Any previous experience with something like this? Did she just tweak her neck? She doesn't seem to be in pain, as she is not whimpering, but she looks funny. Kind of like a big lump. I know the Vet will tell me to just come in, but I wanted to know if perhaps I should just watch her for a while first, and if this just maybe a crick in the neck.

Thanks!
posted by anniek to Pets & Animals (10 answers total)
 
What sort of dog is she? I believe some breeds (pug-faced ones, I believe) may be prone to having breathing/neck problems that cause them to hold their necks in a certain position to be able to breathe. Not to scare you, but I once knew someone with a French bulldog who woke up one day, could barely breathe except in a certain position, and had to be put to sleep. That's the danger that's faced when dogs have short snouts.
posted by choochoo at 2:03 PM on June 11, 2009


She's dalmatian/rhodesian ridgeback. Pretty long snout.
posted by anniek at 2:12 PM on June 11, 2009


I'm not a vet but, YES, doggy parts can fall asleep just like people parts. They can also get pinched nerves.
posted by katillathehun at 2:18 PM on June 11, 2009


dalmation/ridgeback is a crazy awesome combo.

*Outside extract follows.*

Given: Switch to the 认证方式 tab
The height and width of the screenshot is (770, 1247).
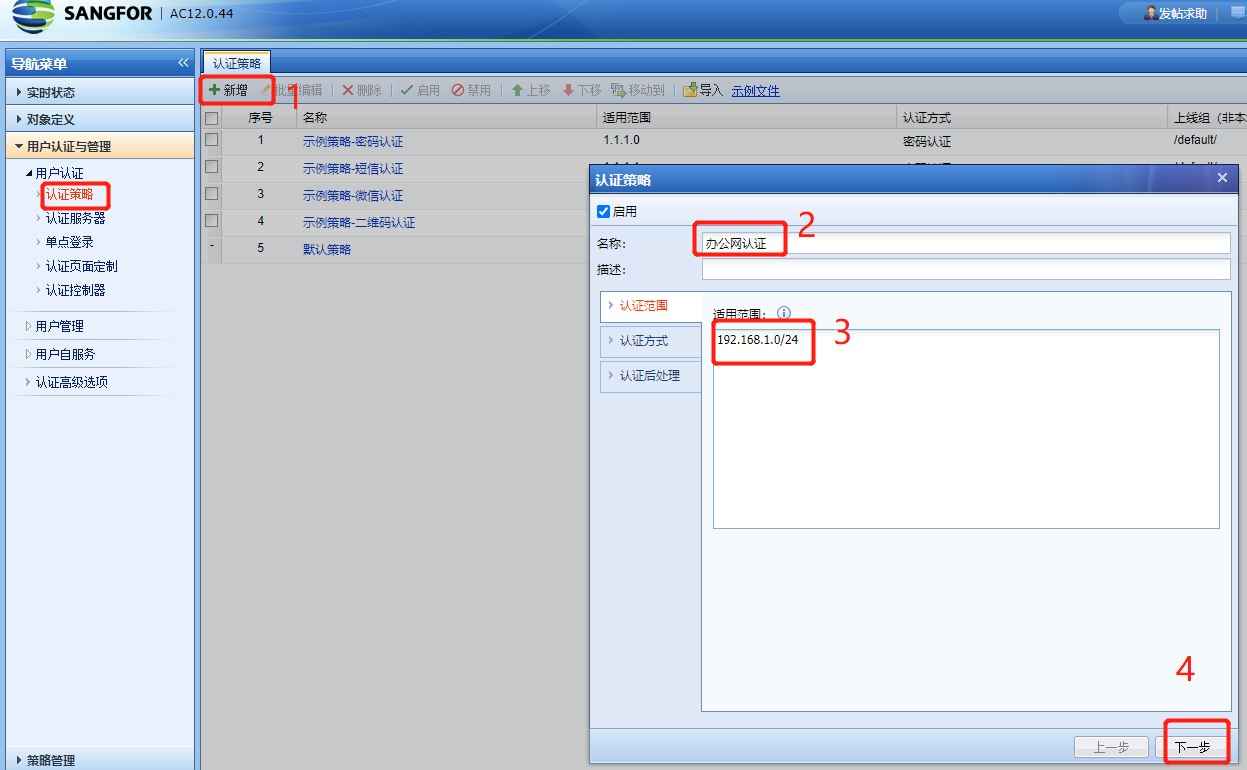Looking at the screenshot, I should 643,341.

I'd go to the doctor if my toddler started acting like that, so I'd go to the vet in your situation. Not to get you too worried, but it could totally be something like a stroke/aneurysm. Unlikely, but I'd get it checked out ASAP.
posted by paanta at 3:00 PM on June 11, 2009


My lab has started keeping his head down like that after waking up on occasion, but he is at least 13 years old. I took him to the vet, who examined him and said it an age related muscle-skelton issue. He gave him some rimadyl to use if he is having a bad day.

But veering to the side, and not raising her head for a treat would worry me, especially if she's food driven.

My vet once told me that lethargy, and not wanting to do stuff that they usually enjoy such as eating, being petted, or going for a walk, are the indicators that the dog really needs a vet visit ASAP. He said that dogs are a lot more stoic than we are and he's seen dogs that are dying want to get up and go for a walk to be with their person. If they look like they're feeling bad, they're really feeling horrible.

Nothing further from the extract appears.